* _Extract provided_:
=== Begin Enclosure ===

Carotid Artery Stenting in Elderly Patients


  • #ES 02-O-8
  • Endovascular Surgery. SESSION-2
  • Oral

Carotid Artery Stenting in Elderly Patients

Simon Papoyan 1, Alexandr Schegolev 2, Alexandr Mitichkin 1, Dmitriy Gromov 1, Alexey Krasnikov 1, Alexandr Radchenko 1, Maxim Sazonov 1

Inozemtcev Moscow Municipal Hospital, Moscow, Russia; Pirogov National Research Medical University, Moscow, Russia;

Date, time and location: 2018.05.26 17:00, Congress Hall, 2F–A

Abstract

Background: Carotid stenting(CS) could be safely performed in elderly patients if certain anatomical and clinical markers such as excessive vascular tortuosity.

Objectives: We tried to determine the influence of age on complication rates of carotid artery stenting.

=== End Enclosure ===

* _Your task_: Please copy the carotid stenting abstract from "Date, time and" to "excessive vascular tortuosity.", renaming "Congress Hall" as "Conference Hall". The data that follows comes from a separate source.

* _Available data_:
=== Begin Enclosure ===

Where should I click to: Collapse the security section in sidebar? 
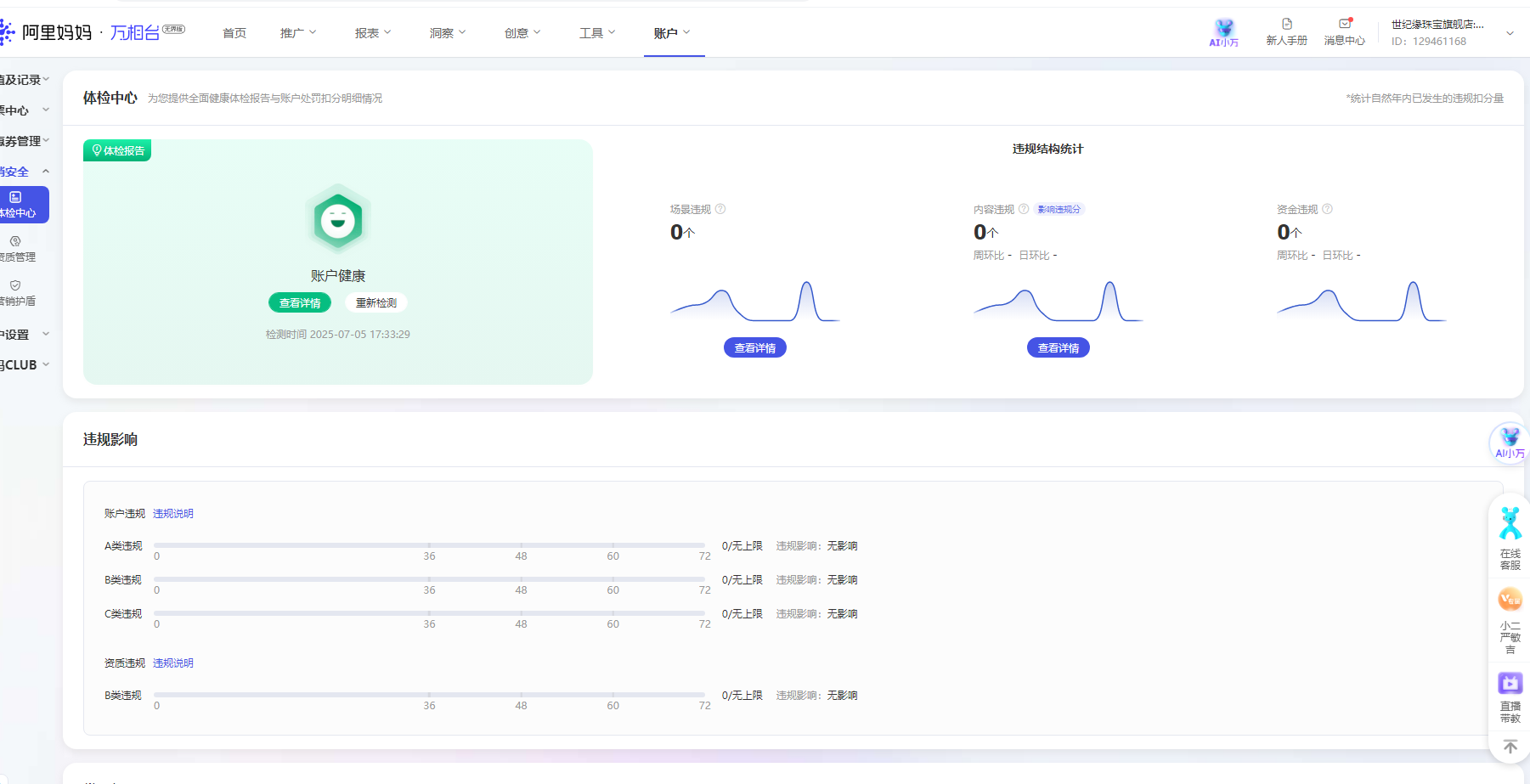point(46,172)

=== End Enclosure ===

* _Result of this task_:
Date, time and location: 2018.05.26 17:00, Conference Hall, 2F–A

Abstract

Background: Carotid stenting(CS) could be safely performed in elderly patients if certain anatomical and clinical markers such as excessive vascular tortuosity.